しかしその人は、自分の名前や苗字をインターネットで検索するなどというものだから、とても驚いた。
その人の名前に私が抱く違和感の原因に気付いたとき、私は自分の名前に向き合わなければならないと思ったし、少し何かが氷解したような感じがした。
その少し後、それ自体は他人からすればあまりにも些細なことなので、ばれないように思い切ってその人のことを名前で呼んでみた。

名前を持ってから30年経とうとしている今、ようやくその乖離が埋まろうとしている。
良し悪しでも、好き嫌いでもなくて、ただ自分がそれであるという事実を認めようとしている。
自分を自分の名前で名乗ること、ただそれだけのことがようやく今になって腹落ちしてきたのだ。

要するに、今まで私は自分自身のことを背負えていなかったのだと思う。
“見て見ぬふり”をすることは、何か見たくない元凶への責任をどこかになすりつけていることでもある。
そうしてきた認識すら今はある。

もうすぐ結婚する友人が、姓が変わってしまうことに少しの不安を感じている。
語感や字面が変わるわけだから、それまでの姓で確立されてきたアイデンティティにも関わるだろうし、それは当然のことのように思う。
しかし私からしてみれば、そんなに自分の名前に愛着があってすごいなあという感覚なので、あまり的確に何かを言ってあげることはできない。
「私はあなたの中身を信じているから、姓が変わるくらい何だというのだ」と言うくらいなのだけれど、確かに影響範囲の大きなことだろうと思う。

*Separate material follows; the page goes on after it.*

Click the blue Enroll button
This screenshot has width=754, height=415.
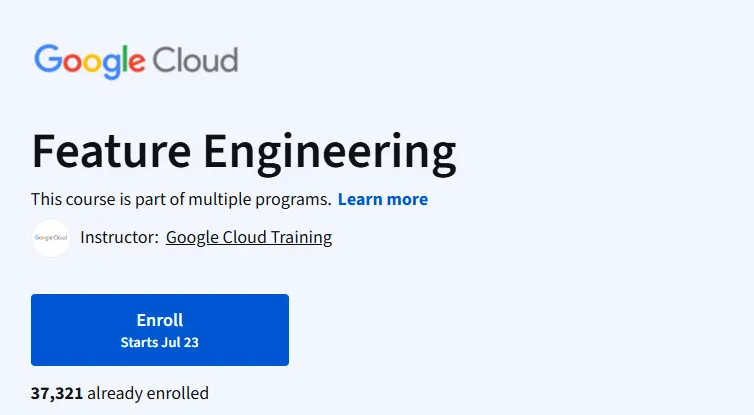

そんなことを考えている矢先、ちょうど借りたGODIEGOのアルバムの「ビューティフル・ネーム」という曲を聴いた。
温かで、爽やかで、まっすぐで、強い歌。
ついでに「GODIEGO」のバンド名の意味を見てまた心を打たれる。
詞はメンバーでない人が書いているようだけれど、とても素晴らしい。

普遍的な真実のようなことは耳障りにはあまりに普通で心地よく、聞き流してしまいそうになるけれど、そのことへの深い理解と覚悟がないとできないよなあと思う。